— start of Task input —

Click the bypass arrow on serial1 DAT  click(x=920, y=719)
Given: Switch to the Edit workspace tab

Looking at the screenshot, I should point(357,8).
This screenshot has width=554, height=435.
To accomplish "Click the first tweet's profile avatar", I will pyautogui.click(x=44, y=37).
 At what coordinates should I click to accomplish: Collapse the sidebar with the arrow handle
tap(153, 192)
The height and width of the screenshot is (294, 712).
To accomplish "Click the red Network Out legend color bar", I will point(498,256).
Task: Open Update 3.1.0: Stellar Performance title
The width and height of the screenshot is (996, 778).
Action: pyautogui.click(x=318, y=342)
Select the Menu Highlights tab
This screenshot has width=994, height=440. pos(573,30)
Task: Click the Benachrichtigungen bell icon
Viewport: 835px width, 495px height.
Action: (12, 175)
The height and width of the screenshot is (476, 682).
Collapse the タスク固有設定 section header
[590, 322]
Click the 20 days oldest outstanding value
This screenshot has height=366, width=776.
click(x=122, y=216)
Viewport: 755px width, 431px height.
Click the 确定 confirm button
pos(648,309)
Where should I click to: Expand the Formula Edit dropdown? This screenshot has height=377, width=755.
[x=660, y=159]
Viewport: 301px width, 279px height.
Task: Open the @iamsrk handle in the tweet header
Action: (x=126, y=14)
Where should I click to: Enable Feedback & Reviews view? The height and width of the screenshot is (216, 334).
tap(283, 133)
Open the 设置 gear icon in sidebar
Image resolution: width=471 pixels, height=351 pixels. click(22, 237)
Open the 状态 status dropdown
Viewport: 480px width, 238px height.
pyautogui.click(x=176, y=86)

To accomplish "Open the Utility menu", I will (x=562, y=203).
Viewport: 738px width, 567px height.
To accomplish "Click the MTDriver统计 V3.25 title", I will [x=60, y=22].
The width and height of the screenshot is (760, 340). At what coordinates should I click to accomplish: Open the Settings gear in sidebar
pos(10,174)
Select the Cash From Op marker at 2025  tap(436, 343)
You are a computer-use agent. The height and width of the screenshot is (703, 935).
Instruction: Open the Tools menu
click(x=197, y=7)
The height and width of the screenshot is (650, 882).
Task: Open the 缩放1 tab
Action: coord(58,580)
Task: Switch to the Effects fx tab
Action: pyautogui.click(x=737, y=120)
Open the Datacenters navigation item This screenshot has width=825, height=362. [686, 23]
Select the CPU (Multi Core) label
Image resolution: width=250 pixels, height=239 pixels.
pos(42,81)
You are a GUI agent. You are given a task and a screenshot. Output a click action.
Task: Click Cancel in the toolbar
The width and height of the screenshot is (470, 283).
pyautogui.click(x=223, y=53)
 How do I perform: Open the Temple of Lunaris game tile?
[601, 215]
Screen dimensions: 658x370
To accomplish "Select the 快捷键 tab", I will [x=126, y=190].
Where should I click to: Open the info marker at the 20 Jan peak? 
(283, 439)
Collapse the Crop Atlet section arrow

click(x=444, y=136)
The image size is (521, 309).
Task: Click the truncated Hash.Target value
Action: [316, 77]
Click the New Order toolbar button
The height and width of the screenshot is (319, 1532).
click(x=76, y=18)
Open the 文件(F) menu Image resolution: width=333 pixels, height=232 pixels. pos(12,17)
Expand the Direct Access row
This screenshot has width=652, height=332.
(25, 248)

— end of Task input —

* Task: Convert the records above into a Markdown table with one row per non-blank line. Use the columns Row and Record: Row holds the row number, and Record holds the line.

* Answer below:
| Row | Record |
|---|---|
| 1 | Click the bypass arrow on serial1 DAT  click(x=920, y=719) |
| 2 | Given: Switch to the Edit workspace tab |
| 3 | Looking at the screenshot, I should point(357,8). |
| 4 | This screenshot has width=554, height=435. |
| 5 | To accomplish "Click the first tweet's profile avatar", I will pyautogui.click(x=44, y=37). |
| 6 |  At what coordinates should I click to accomplish: Collapse the sidebar with the arrow handle |
| 7 | tap(153, 192) |
| 8 | The height and width of the screenshot is (294, 712). |
| 9 | To accomplish "Click the red Network Out legend color bar", I will point(498,256). |
| 10 | Task: Open Update 3.1.0: Stellar Performance title |
| 11 | The width and height of the screenshot is (996, 778). |
| 12 | Action: pyautogui.click(x=318, y=342) |
| 13 | Select the Menu Highlights tab |
| 14 | This screenshot has width=994, height=440. pos(573,30) |
| 15 | Task: Click the Benachrichtigungen bell icon |
| 16 | Viewport: 835px width, 495px height. |
| 17 | Action: (12, 175) |
| 18 | The height and width of the screenshot is (476, 682). |
| 19 | Collapse the タスク固有設定 section header |
| 20 | [590, 322] |
| 21 | Click the 20 days oldest outstanding value |
| 22 | This screenshot has height=366, width=776. |
| 23 | click(x=122, y=216) |
| 24 | Viewport: 755px width, 431px height. |
| 25 | Click the 确定 confirm button |
| 26 | pos(648,309) |
| 27 | Where should I click to: Expand the Formula Edit dropdown? This screenshot has height=377, width=755. |
| 28 | [x=660, y=159] |
| 29 | Viewport: 301px width, 279px height. |
| 30 | Task: Open the @iamsrk handle in the tweet header |
| 31 | Action: (x=126, y=14) |
| 32 | Where should I click to: Enable Feedback & Reviews view? The height and width of the screenshot is (216, 334). |
| 33 | tap(283, 133) |
| 34 | Open the 设置 gear icon in sidebar |
| 35 | Image resolution: width=471 pixels, height=351 pixels. click(22, 237) |
| 36 | Open the 状态 status dropdown |
| 37 | Viewport: 480px width, 238px height. |
| 38 | pyautogui.click(x=176, y=86) |
| 39 | To accomplish "Open the Utility menu", I will (x=562, y=203). |
| 40 | Viewport: 738px width, 567px height. |
| 41 | To accomplish "Click the MTDriver统计 V3.25 title", I will [x=60, y=22]. |
| 42 | The width and height of the screenshot is (760, 340). At what coordinates should I click to accomplish: Open the Settings gear in sidebar |
| 43 | pos(10,174) |
| 44 | Select the Cash From Op marker at 2025  tap(436, 343) |
| 45 | You are a computer-use agent. The height and width of the screenshot is (703, 935). |
| 46 | Instruction: Open the Tools menu |
| 47 | click(x=197, y=7) |
| 48 | The height and width of the screenshot is (650, 882). |
| 49 | Task: Open the 缩放1 tab |
| 50 | Action: coord(58,580) |
| 51 | Task: Switch to the Effects fx tab |
| 52 | Action: pyautogui.click(x=737, y=120) |
| 53 | Open the Datacenters navigation item This screenshot has width=825, height=362. [686, 23] |
| 54 | Select the CPU (Multi Core) label |
| 55 | Image resolution: width=250 pixels, height=239 pixels. |
| 56 | pos(42,81) |
| 57 | You are a GUI agent. You are given a task and a screenshot. Output a click action. |
| 58 | Task: Click Cancel in the toolbar |
| 59 | The width and height of the screenshot is (470, 283). |
| 60 | pyautogui.click(x=223, y=53) |
| 61 |  How do I perform: Open the Temple of Lunaris game tile? |
| 62 | [601, 215] |
| 63 | Screen dimensions: 658x370 |
| 64 | To accomplish "Select the 快捷键 tab", I will [x=126, y=190]. |
| 65 | Where should I click to: Open the info marker at the 20 Jan peak?  |
| 66 | (283, 439) |
| 67 | Collapse the Crop Atlet section arrow |
| 68 | click(x=444, y=136) |
| 69 | The image size is (521, 309). |
| 70 | Task: Click the truncated Hash.Target value |
| 71 | Action: [316, 77] |
| 72 | Click the New Order toolbar button |
| 73 | The height and width of the screenshot is (319, 1532). |
| 74 | click(x=76, y=18) |
| 75 | Open the 文件(F) menu Image resolution: width=333 pixels, height=232 pixels. pos(12,17) |
| 76 | Expand the Direct Access row |
| 77 | This screenshot has width=652, height=332. |
| 78 | (25, 248) |